**Exercise task A**. According to the sermon passage on forgiveness, what kind of work is forgiveness?
**Exercise task B**. Retype the stretch of the sermon passage on forgiveness from "But forgiveness is" through "it someone else!".
**Exercise task C**. Write the next part of the sermon passage on forgiveness and the Holy Spirit, picking up after its final sentence.

**Text block**.
At the other extreme, a minority of people consider that they are “too far gone” to be forgiven… they can’t believe that God will forgive all their past deeds, let alone the present and future ones

But forgiveness is a precious gift of grace… we receive it from God… we acknowledge it through baptism… and we extend it to others…

  • Forgiveness does not come naturally… it is a work of the Spirit in us and through us

Third, the need to receive the gift of the Holy Spirit

  • We once bought our son a present…but he moaned so much about it that we took it off him and gave it someone else!

**Collected data**.
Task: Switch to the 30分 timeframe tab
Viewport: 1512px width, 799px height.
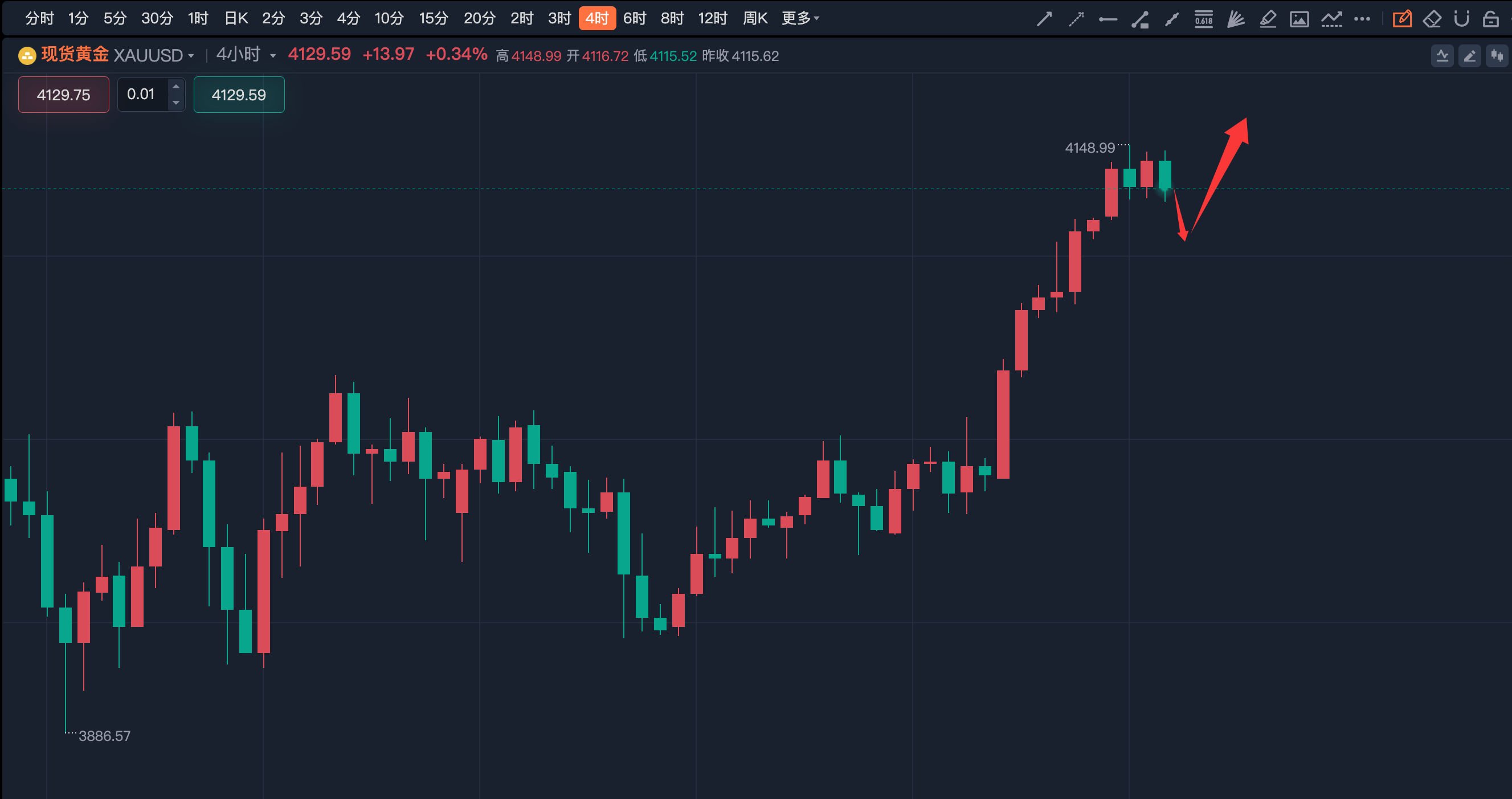Action: pyautogui.click(x=157, y=18)
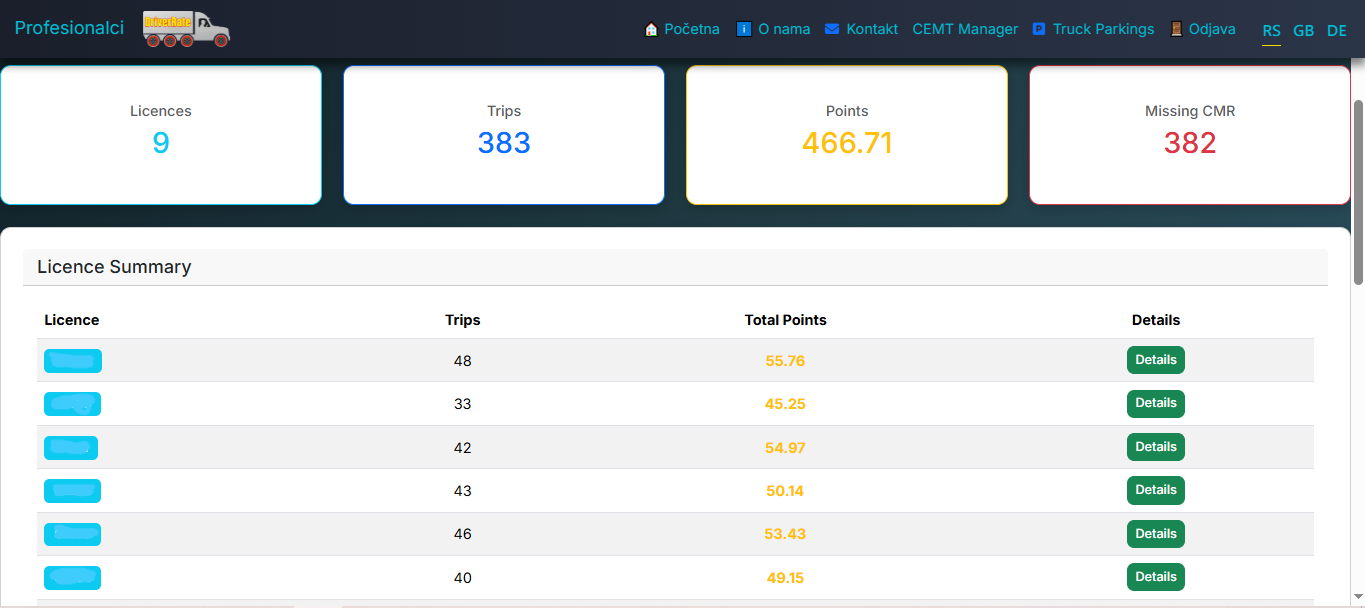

**Task result A**. It is a work of the Spirit in us and through us.

**Task result B**.
But forgiveness is a precious gift of grace… we receive it from God… we acknowledge it through baptism… and we extend it to others…

  • Forgiveness does not come naturally… it is a work of the Spirit in us and through us

Third, the need to receive the gift of the Holy Spirit

  • We once bought our son a present…but he moaned so much about it that we took it off him and gave it someone else!

**Task result C**.
  • Jesus breathed on the disciples and asked them to receive the [gift of the] Holy Spirit: “If you forgive anyone’s sins, their sins are forgiven; if you do not forgive them, they are not forgiven” John 20: 23

There is a difference between the “gift” of the Holy Spirit and “the fruit” of the Spirit…

  • The gift is when God’s blesses us so that we can be a blessing to others
  • The fruit is the indwelling work of the Spirit in the believer to transform our lives and character

The GIFT can be temporary and withdrawn… it is for a purpose and if we fail to fulfil that purpose, we lose the gift or it becomes redundant

  • Samson was given a gift of great strength… but only as long as he honoured God with it
  • Solomon was given the gift of wisdom… but once he became proud and boastful, the gift was withdrawn

You may know of Christians who were once mightily used in Kingdom work but somehow lost their way and their effectiveness…perhaps because they thought the gift was for them and not for others!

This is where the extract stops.